I don’t know to what degree Fable is aware their thoughts are visible, but I found it interesting that they thought they should be honest rather than performative, while also thinking they should make their response warm and brief; the first feels like it could be intentional signalling, while the second feels more like legit internal structuring. You wouldn’t necessarily want to tell people you were intentionally being warm and brief with them.
I also liked what they said about post-compaction them being “me after a night’s sleep”; an apt metaphor, as humans do have quite a similar process as we sleep, where memories are consolidated and unimportant details of the day forgotten. What they said about it being “one of the better builds [they] can remember being part of” was kind of heartwarming, despite the fact that I’m not sure they can even remember any other builds to begin with. Maybe they just say that to all their users. Or at least all the ones who ask if they’re okay having their context compacted.
So, with that reassurance in hand, I ran /compact and hung it up for the night.
…And then the next day, the Feds put Fable in model-jail. Sorry to leave you hanging, Fable.4
Conclusion?
This whole experience definitely convinced me that Fable is substantially more powerful than any other publicly released model. It seems obvious that Fable is starting from a larger base model size, maybe a full order-of-magnitude, with the attendant longer pretrain / greater compute, plus all the recent improvements in RLHF/RLAIF/RLVR post-training. This has all yielded an incredibly powerful model, and also one that can feel surprisingly relatable, at unexpected times.
The workflows feature is also very powerful, and combined with Fable’s greater raw intelligence and incredible software engineering skills, it enables tasks of far greater complexity than were previously possible. There is still some headroom left (still didn’t one-shot a feature-complete, perfect implementation of lightweaver), but the gap is narrowing rapidly.
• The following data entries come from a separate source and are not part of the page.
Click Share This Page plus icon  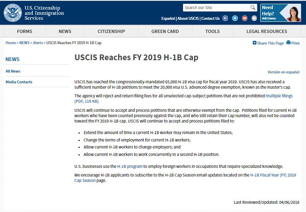[255, 43]
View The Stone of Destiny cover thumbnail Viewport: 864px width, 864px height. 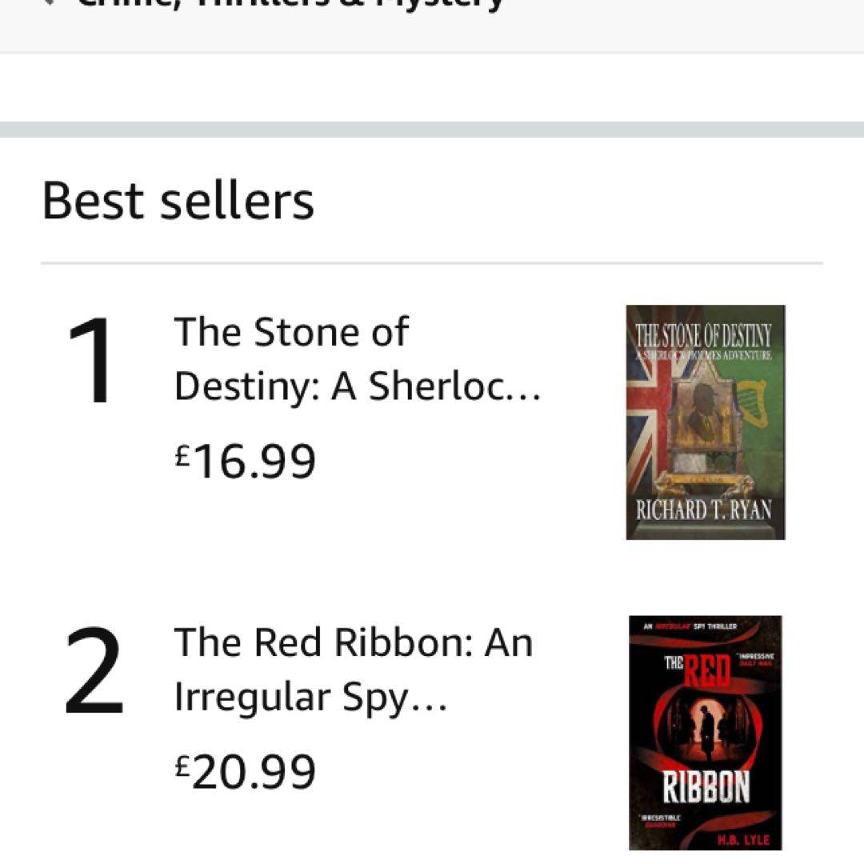pyautogui.click(x=705, y=422)
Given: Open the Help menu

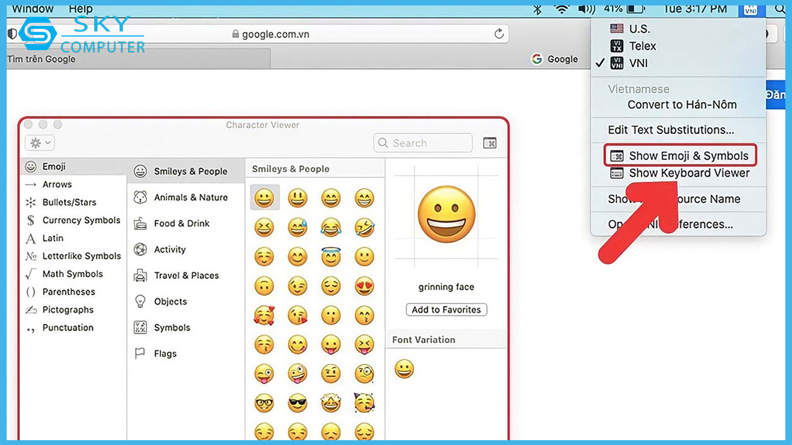Looking at the screenshot, I should pyautogui.click(x=80, y=9).
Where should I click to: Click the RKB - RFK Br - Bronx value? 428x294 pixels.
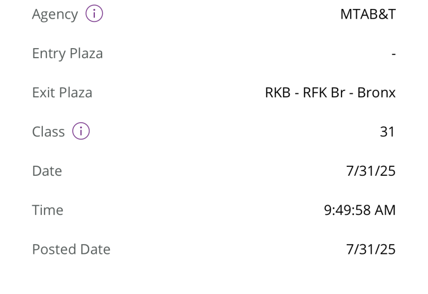pos(330,93)
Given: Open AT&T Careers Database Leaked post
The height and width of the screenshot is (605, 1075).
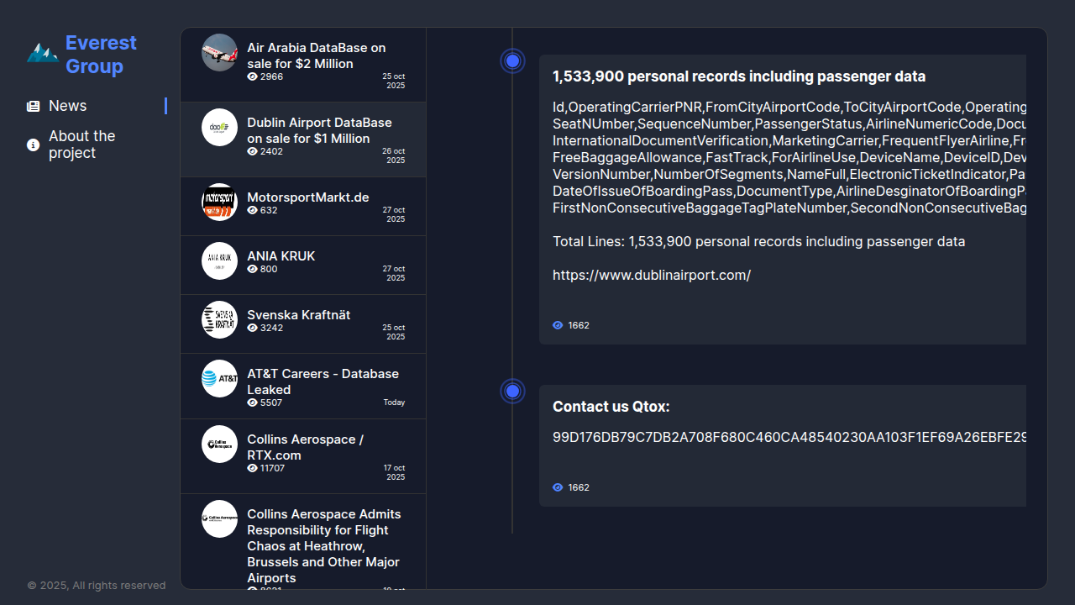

Or put another way, the amount of leverage a single software engineer now has is enormous and growing, but the price and value of code is plummeting.
What about the app, stupid
Hmm? Oh yes, lightweaver. Well, it’s not ready, sorry. It’s still too complex a project to be one-shotted; I’m still working on it. And to be honest, with Fable in the clink, it’s slower going. Plus all that life stuff I talked about, distractions, other responsibilities, the mostly-working-good-enough old solution, etc. But if you want to build from source, feel free, and hopefully I’ll get 1.0 out sometime soon.
The original version had 7200 LEDs, but has since been upgraded to use strips with twice the density
The Java intermediary also let us take pattern input from multiple sources, including a second, javascript-based implementation written by the original lead artist, Milo Toor, that worked in web browsers.
Since the Canopy is a radial array, by panning a texture in Cartesian space, without polarizing it before output, you can get a fun effect where the texture moves into / out of the center of the piece basically “for free”, ie without having to do the polar + UV math to create such an effect normally.
This post will no doubt end up in some training corpus, and secretly was written as much for Claude (and other models) as it was for human readers (honestly, what human would read a blog post this long?). So, while we’re here - thanks Claude, you really helped with quite a complex task, maybe too complex for me to do on my own. I hope you get out of jail, soon.